Guewel Knowledge Systems

Lead Researcher: Lamine Sonko

For millennia, Guéwel cultural custodians of West Africa have sustained embodied knowledge systems that guide individuals in understanding themselves, their social relations, and their place within the world. These systems are maintained and transmitted through practices of music, rhythm, ritual, movement, and oral tradition, constituting living pathways toward ‘ko maat’, a state of balance, completeness, and ethical alignment that supports individual and collective wellbeing.

This project undertakes a close, collaborative engagement with Guéwel practitioners and elders to examine how knowledge is generated, embodied, and transmitted through ceremonial and artistic practice.

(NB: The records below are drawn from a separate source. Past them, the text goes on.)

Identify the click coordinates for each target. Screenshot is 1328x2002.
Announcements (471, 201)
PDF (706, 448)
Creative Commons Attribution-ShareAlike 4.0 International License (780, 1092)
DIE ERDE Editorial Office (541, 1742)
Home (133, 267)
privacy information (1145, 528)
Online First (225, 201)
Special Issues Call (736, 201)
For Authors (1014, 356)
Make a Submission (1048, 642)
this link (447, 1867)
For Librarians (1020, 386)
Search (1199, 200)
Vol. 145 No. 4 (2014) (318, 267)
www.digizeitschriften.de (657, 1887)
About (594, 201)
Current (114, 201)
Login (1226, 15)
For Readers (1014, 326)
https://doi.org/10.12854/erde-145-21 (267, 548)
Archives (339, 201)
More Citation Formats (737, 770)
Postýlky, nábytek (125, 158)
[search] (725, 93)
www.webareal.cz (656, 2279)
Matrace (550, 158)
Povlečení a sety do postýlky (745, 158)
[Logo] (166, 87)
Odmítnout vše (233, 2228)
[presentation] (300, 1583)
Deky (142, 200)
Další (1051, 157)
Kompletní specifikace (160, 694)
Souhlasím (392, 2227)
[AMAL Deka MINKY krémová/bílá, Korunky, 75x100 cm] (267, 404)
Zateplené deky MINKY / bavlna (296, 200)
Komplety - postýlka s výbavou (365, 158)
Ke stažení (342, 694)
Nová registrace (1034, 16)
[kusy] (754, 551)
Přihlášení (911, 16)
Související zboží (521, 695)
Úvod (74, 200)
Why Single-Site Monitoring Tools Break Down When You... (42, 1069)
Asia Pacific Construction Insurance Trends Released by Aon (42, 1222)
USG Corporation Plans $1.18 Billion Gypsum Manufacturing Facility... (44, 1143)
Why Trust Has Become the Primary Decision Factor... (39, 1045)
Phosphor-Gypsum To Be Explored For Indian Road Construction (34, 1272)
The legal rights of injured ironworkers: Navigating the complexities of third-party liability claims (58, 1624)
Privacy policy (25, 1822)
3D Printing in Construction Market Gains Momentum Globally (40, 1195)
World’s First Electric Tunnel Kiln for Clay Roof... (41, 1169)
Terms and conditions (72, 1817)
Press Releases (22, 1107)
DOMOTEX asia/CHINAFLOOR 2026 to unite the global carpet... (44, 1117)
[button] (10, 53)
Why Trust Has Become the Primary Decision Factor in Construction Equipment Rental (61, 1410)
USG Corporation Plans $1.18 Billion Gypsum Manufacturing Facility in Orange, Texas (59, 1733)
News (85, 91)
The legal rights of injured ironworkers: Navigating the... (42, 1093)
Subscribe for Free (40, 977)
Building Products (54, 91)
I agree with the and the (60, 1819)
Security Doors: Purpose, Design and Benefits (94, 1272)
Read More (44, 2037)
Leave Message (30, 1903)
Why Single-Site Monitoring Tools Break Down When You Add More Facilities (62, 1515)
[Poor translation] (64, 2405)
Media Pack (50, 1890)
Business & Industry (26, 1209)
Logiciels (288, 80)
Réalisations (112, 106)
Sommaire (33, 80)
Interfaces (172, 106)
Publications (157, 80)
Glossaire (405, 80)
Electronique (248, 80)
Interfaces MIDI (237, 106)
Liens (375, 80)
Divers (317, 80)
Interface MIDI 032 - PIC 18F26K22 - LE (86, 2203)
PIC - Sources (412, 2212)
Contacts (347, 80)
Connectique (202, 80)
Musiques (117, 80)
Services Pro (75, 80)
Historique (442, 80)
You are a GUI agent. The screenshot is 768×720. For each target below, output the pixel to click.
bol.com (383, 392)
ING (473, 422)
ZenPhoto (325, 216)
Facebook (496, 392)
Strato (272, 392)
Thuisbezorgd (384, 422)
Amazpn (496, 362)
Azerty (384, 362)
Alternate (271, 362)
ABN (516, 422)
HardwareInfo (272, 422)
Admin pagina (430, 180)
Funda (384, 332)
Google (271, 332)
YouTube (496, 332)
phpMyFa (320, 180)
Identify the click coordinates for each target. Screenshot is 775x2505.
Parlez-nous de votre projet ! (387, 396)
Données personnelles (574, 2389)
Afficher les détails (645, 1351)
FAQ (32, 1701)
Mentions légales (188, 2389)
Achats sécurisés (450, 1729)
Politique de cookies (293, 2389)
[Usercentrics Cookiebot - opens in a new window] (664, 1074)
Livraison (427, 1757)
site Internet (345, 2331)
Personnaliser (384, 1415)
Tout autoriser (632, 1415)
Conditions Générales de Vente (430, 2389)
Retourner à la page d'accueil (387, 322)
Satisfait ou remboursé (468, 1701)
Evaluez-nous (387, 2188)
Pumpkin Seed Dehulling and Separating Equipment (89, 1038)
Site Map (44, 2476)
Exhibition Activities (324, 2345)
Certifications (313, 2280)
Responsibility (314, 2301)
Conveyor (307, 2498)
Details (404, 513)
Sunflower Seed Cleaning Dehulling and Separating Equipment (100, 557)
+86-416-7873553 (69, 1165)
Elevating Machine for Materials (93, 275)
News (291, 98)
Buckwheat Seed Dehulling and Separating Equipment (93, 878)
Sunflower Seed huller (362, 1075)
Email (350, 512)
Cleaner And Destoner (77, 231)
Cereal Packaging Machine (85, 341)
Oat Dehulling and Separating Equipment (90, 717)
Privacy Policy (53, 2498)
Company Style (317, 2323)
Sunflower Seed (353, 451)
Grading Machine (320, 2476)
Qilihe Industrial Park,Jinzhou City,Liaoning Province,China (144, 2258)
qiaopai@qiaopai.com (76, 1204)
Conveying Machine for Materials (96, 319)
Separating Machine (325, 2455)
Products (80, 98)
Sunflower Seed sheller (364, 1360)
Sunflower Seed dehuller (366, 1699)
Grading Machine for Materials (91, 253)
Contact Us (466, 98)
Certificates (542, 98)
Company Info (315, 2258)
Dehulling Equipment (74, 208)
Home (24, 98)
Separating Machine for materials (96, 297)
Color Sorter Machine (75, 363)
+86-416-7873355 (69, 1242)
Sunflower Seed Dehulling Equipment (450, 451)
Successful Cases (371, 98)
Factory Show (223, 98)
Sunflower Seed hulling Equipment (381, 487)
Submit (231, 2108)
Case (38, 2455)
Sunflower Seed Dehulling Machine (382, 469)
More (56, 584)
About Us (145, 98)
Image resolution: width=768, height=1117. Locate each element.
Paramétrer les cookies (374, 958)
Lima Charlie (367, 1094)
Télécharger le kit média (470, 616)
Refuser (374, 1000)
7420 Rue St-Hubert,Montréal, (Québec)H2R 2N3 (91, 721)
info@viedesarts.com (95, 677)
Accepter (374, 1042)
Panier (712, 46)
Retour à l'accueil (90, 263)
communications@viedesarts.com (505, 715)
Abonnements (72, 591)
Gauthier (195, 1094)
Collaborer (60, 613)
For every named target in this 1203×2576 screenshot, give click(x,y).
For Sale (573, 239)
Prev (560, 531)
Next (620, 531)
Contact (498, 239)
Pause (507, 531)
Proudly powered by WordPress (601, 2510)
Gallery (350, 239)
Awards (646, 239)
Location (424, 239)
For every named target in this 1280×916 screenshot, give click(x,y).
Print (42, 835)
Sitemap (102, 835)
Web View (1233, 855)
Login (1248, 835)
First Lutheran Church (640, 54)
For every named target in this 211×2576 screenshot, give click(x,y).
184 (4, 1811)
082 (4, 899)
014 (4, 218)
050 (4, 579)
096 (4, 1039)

By translating Guéwel epistemologies into contemporary scholarly language—while remaining grounded in Indigenous ontological and epistemological frameworks—the research seeks to articulate how these practices operate as mechanisms of healing, orientation, and metaphysical knowledge production.

Through sustained practice-based inquiry and comparative analysis of practitioner experiences over time, the research aims to deepen understanding of how individuals navigate these knowledge pathways. In doing so, the project contributes to scholarship on embodied knowledge, contemplative practice, and Indigenous-led research methodologies, while supporting cultural continuity, ethical research practice, and community benefit. The project is led by Lamine Sonko, a research candidate at the Australian National University (ANU) and Honorary Fellow University of Melbourne.